* WHAT TO PRODUCE
Extract every line of the records below verbatim.

[Records from a data source]

------------------------

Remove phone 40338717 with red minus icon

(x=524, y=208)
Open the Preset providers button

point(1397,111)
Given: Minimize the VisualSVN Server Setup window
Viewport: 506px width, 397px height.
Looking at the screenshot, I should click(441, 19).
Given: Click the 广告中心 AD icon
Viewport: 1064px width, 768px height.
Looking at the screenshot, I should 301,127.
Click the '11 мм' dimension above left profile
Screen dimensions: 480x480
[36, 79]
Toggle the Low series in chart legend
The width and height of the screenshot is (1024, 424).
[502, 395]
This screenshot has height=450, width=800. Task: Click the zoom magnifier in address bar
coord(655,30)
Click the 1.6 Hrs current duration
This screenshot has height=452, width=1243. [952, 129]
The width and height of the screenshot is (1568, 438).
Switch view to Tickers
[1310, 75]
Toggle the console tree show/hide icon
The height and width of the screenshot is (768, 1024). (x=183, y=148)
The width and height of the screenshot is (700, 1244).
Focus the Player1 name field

------------------------

* WORKED SOLUTION
Remove phone 40338717 with red minus icon

(x=524, y=208)
Open the Preset providers button

point(1397,111)
Given: Minimize the VisualSVN Server Setup window
Viewport: 506px width, 397px height.
Looking at the screenshot, I should click(441, 19).
Given: Click the 广告中心 AD icon
Viewport: 1064px width, 768px height.
Looking at the screenshot, I should 301,127.
Click the '11 мм' dimension above left profile
Screen dimensions: 480x480
[36, 79]
Toggle the Low series in chart legend
The width and height of the screenshot is (1024, 424).
[502, 395]
This screenshot has height=450, width=800. Task: Click the zoom magnifier in address bar
coord(655,30)
Click the 1.6 Hrs current duration
This screenshot has height=452, width=1243. [952, 129]
The width and height of the screenshot is (1568, 438).
Switch view to Tickers
[1310, 75]
Toggle the console tree show/hide icon
The height and width of the screenshot is (768, 1024). (x=183, y=148)
The width and height of the screenshot is (700, 1244).
Focus the Player1 name field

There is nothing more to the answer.